I'm trying to override GetHashCode
to ensure uniqueness, since i use the instances as keys in a dictionary:
IDictionary<Base, int> _counts = new Dictionary<Base,int>();
The two classes I have an issue with are:
class sealed First : Base
{
public MyEnum1 value;
public ExtrasEnum extras;
public override int GetHashCode()
{
unchecked
{
return ((int)value* 397) ^ (int)extras;
}
}
//Other stuff
}
class sealed Second : Base
{
public MyEnum2 value;
public ExtrasEnum extras;
public override int GetHashCode()
{
unchecked
{
return ((int)value* 397) ^ (int)extras;
}
}
//Other stuff
}
However. The issue is that when the value
and extras
int values become the same, then the hash codes will be equal.
The calculation was the recommended one by Resharper.

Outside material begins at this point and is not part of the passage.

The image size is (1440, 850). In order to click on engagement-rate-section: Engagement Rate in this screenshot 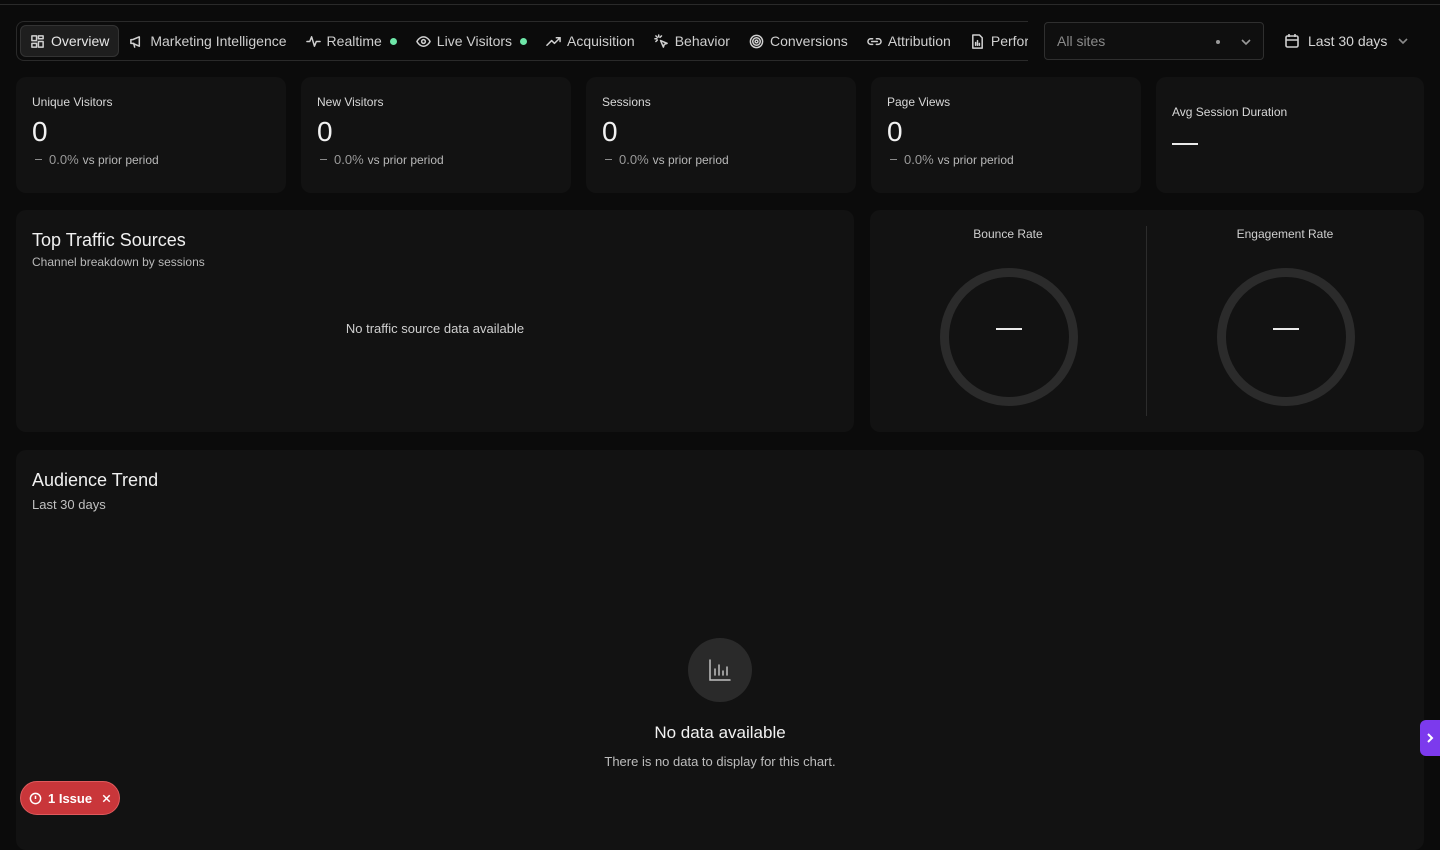, I will do `click(1285, 321)`.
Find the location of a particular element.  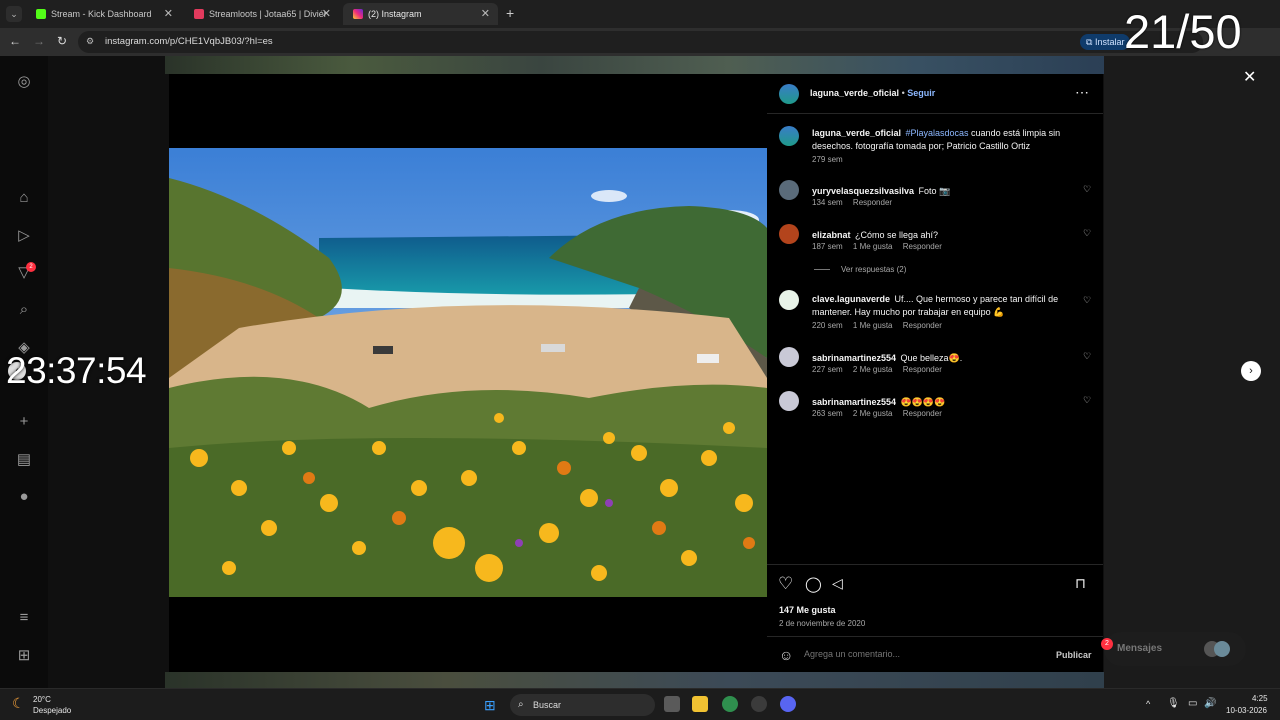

How do i ensure that the hashcodes for theese classes does not be come the same?
Just mix it up a little with another prime number, or?
EDIT:
Just to explain. I need that if to instances of First
has the same value
and extras
values, then these two instances must be considered the same, but if an instance of First
, and a instance of Second
have the same int values of value
and extras
, then these must not be considered the same.

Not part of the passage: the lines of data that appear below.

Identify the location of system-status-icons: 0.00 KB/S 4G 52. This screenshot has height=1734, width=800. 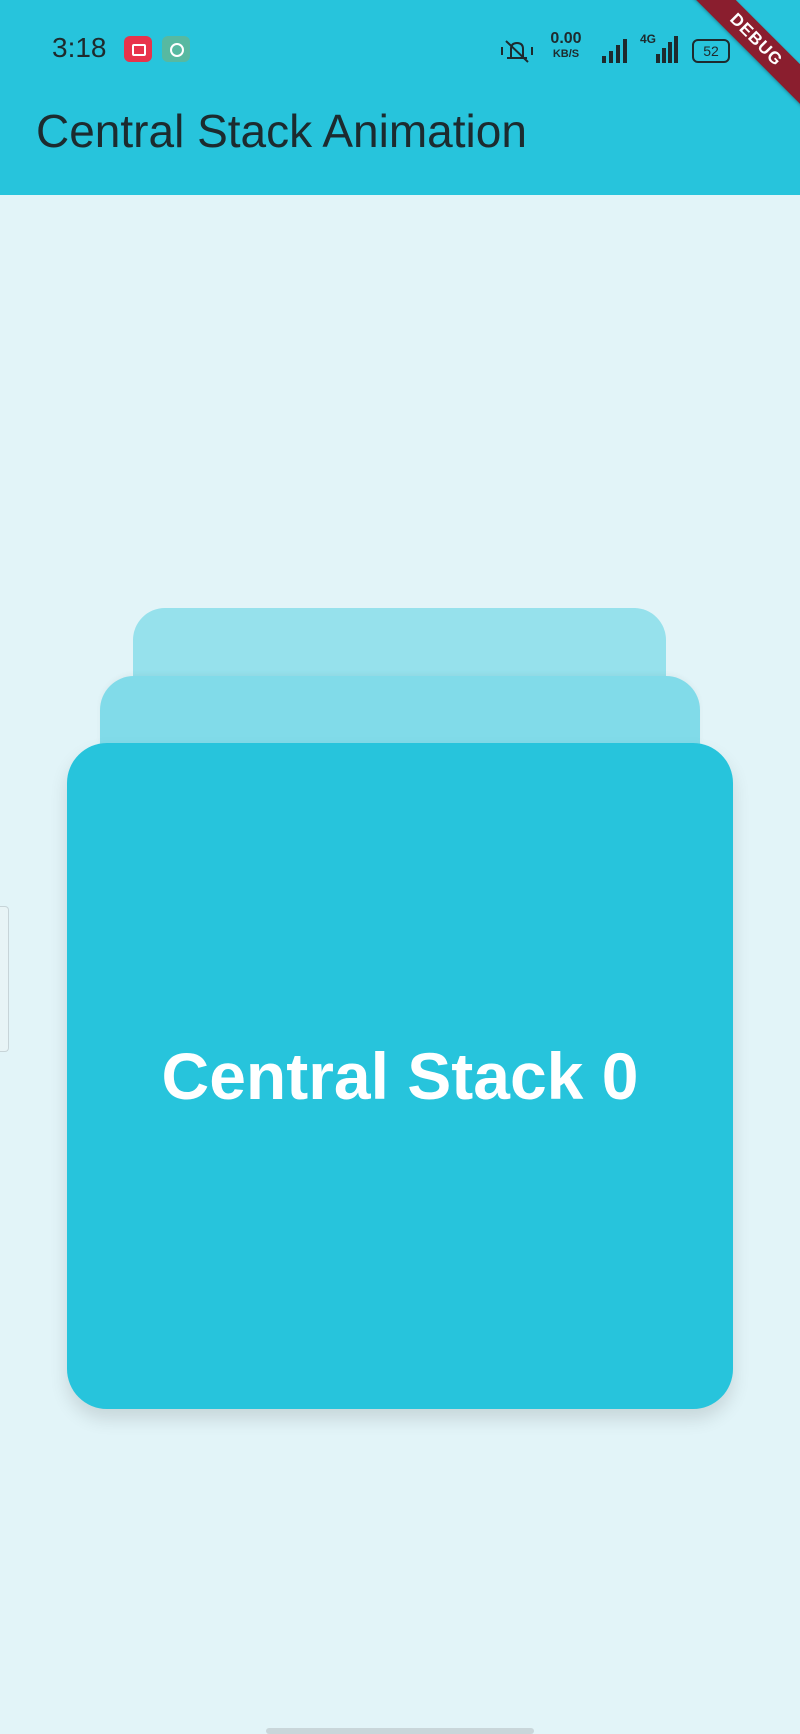
(615, 50).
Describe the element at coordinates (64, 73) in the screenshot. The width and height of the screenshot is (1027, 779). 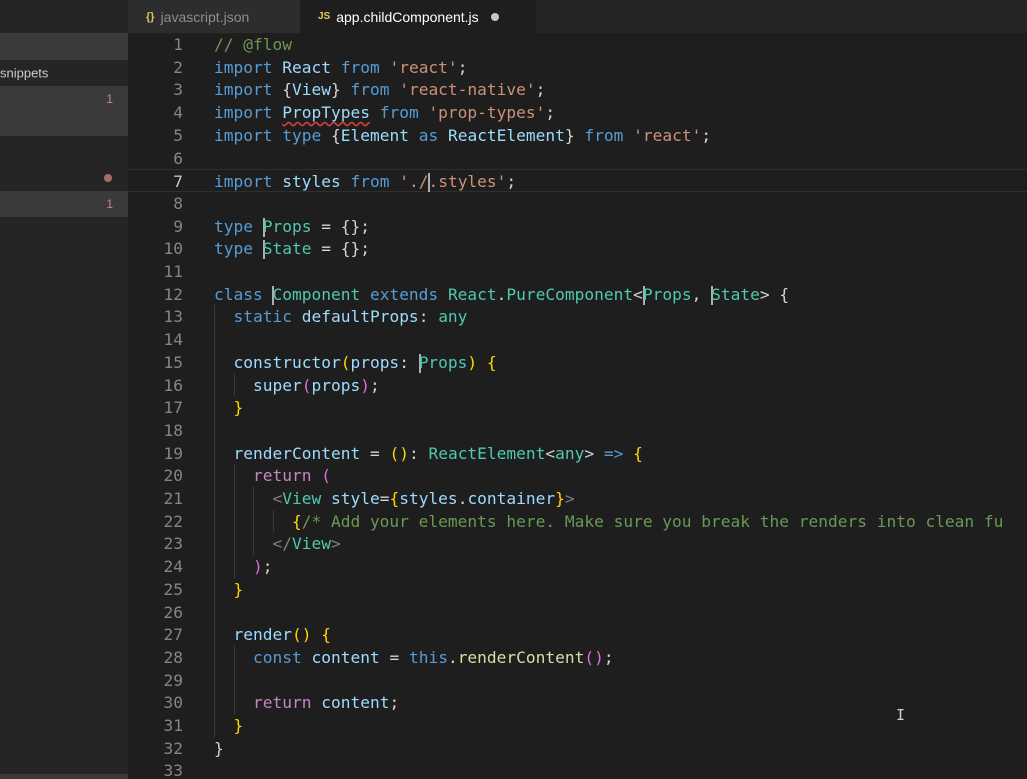
I see `sidebar-item: snippets` at that location.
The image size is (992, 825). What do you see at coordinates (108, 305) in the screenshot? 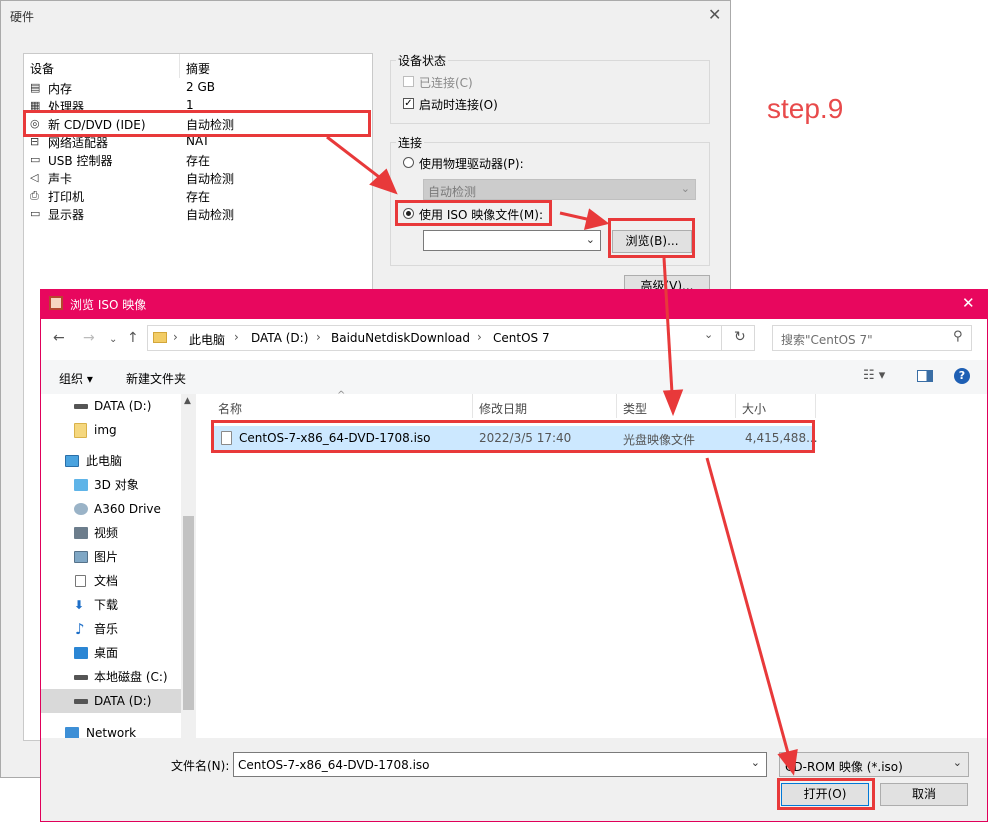
I see `browse-dialog-title: 浏览 ISO 映像` at bounding box center [108, 305].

I'm not looking into performance, but just to ensure that same class instances are equal, and different class instances are different.
It isn't very difficult to generate a perfect hash from enum members. With the assumption that they won't have more than 256 members, you can write a fast one with:
public override int GetHashCode() {
return ((int)value << 8) ^ (int)extras;
}
And not generate any collisions at all by writing Second.GetHashCode() as:
public override int GetHashCode() {
return ((int)value << 16) ^ (int)extras;
}
Very simple and perfect, but doesn't scale of course when you add more derived classes. It really doesn't need to, you are micro-optimizing without having any insight in how this really speeds up your code. Do keep in mind that a perfect hash does not avoid bucket collisions in the dictionary, the bucket index is calculated by taking the modulo of the hash code with a prime. The larger the number of items in the dictionary, the larger the prime.
Just don't do this at all. And always use a profiler if you want to know if you need to anyway.